Task: Could you copy every entry exactly, dropping the pictures?

Supplied entries:
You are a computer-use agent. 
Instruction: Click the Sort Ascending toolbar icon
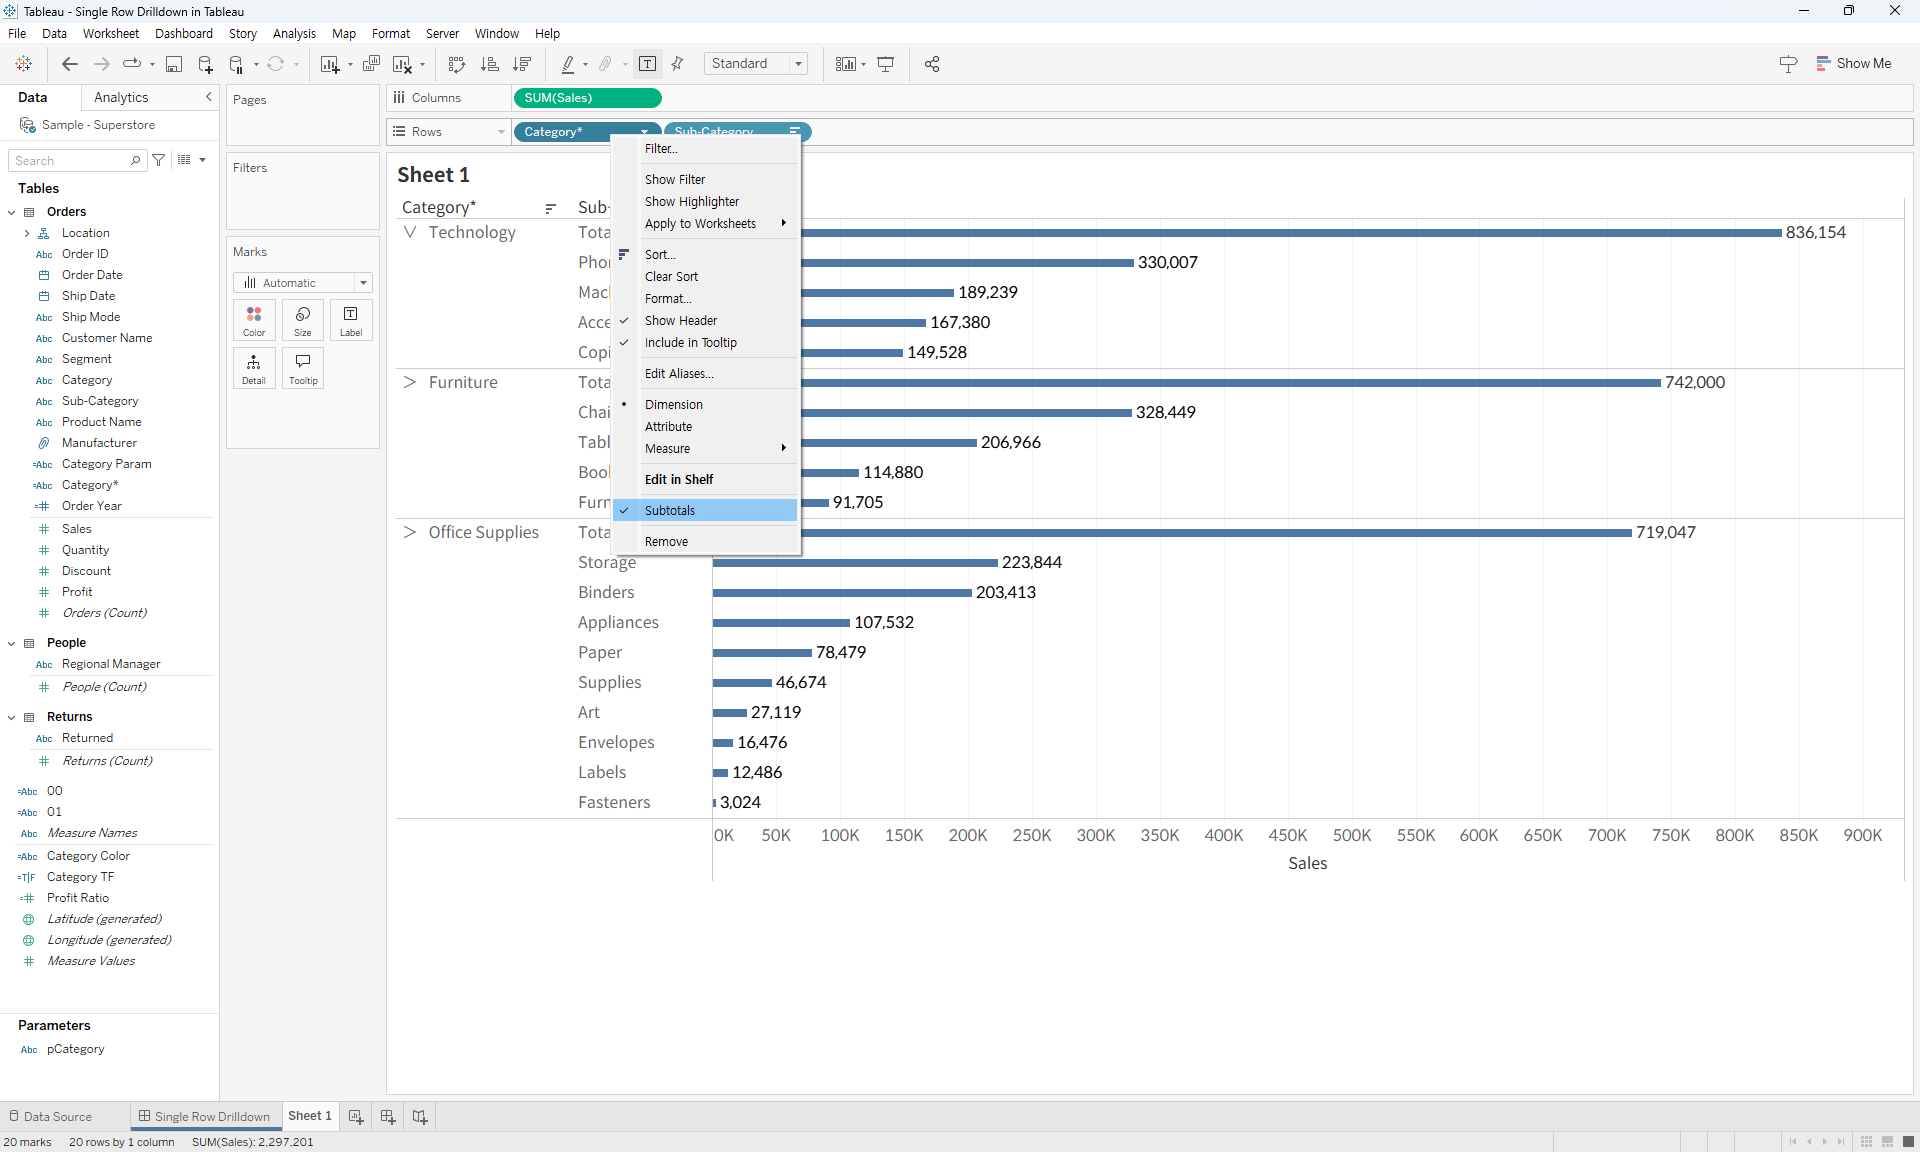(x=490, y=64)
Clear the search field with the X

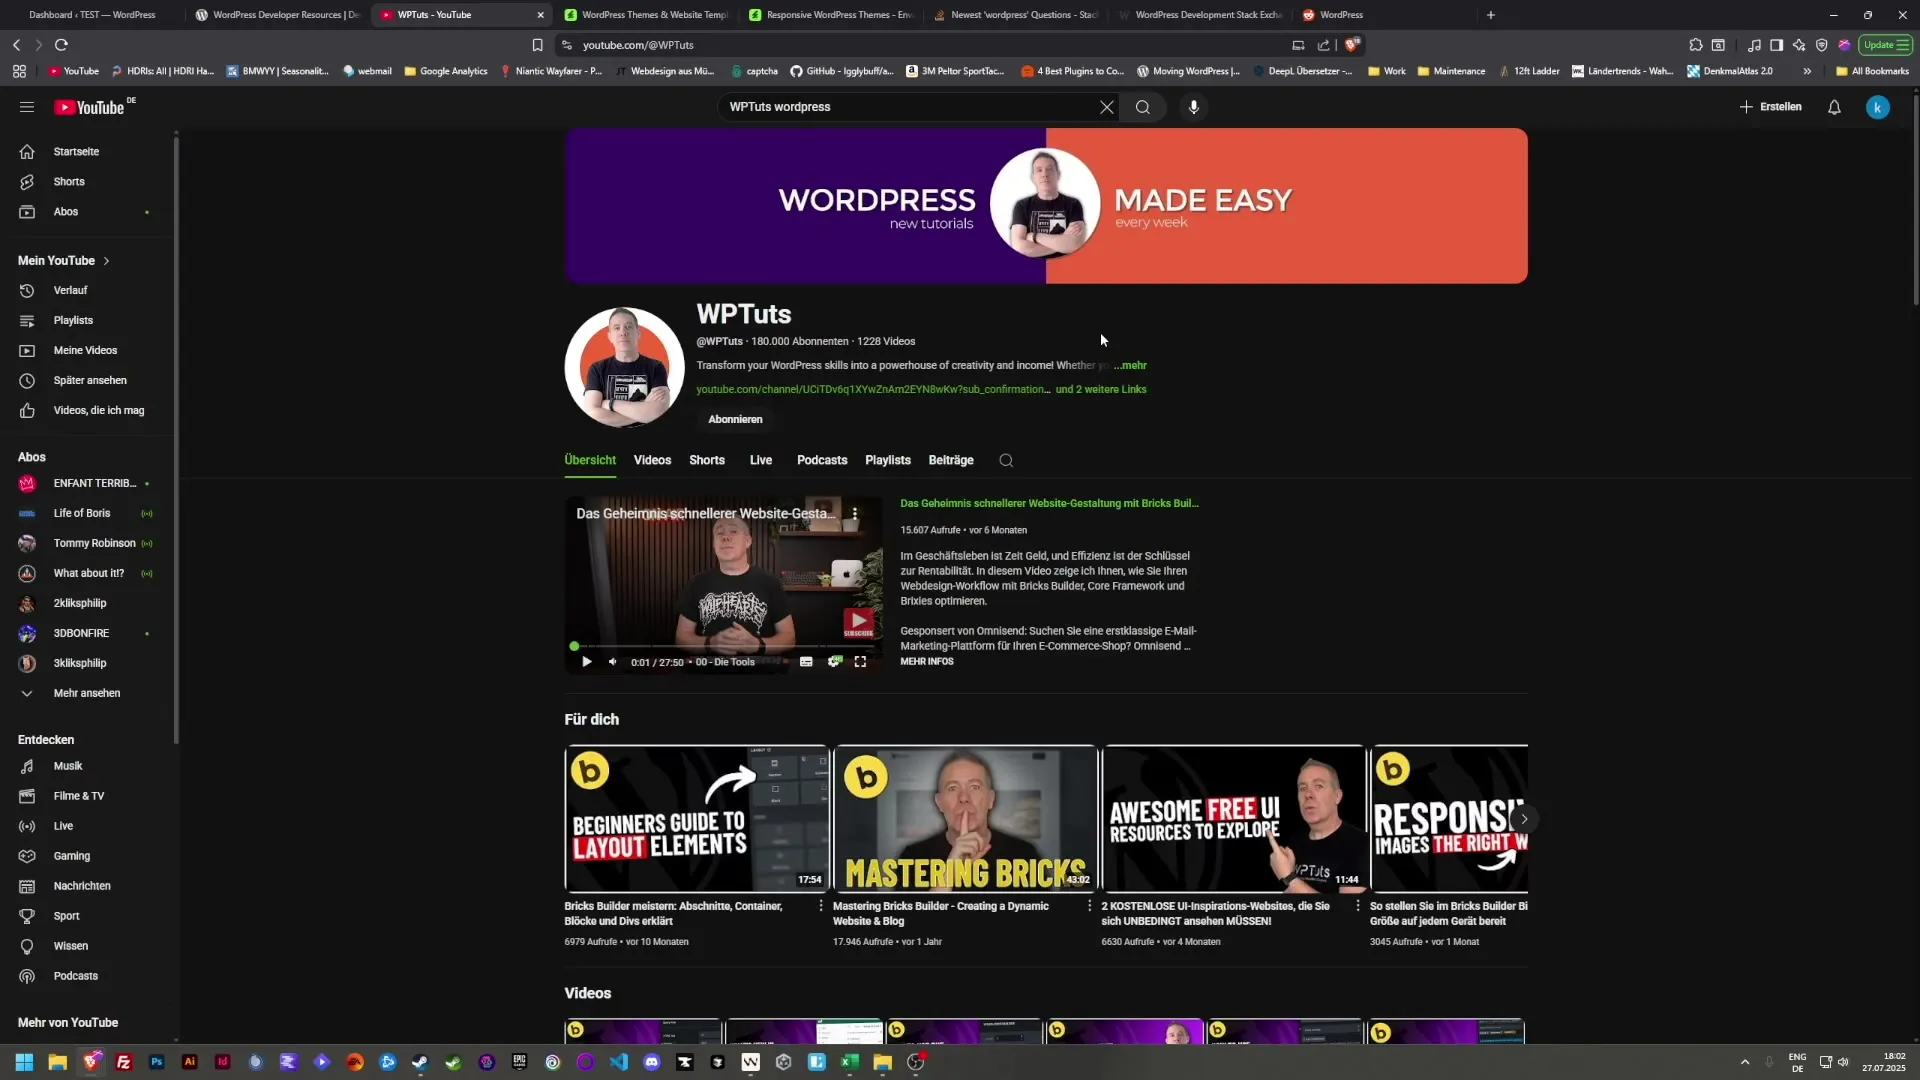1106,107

Task answer:
You are a computer-use agent. 
Instruction: Click the Sort Ascending toolbar icon
(x=490, y=64)
Clear the search field with the X

1106,107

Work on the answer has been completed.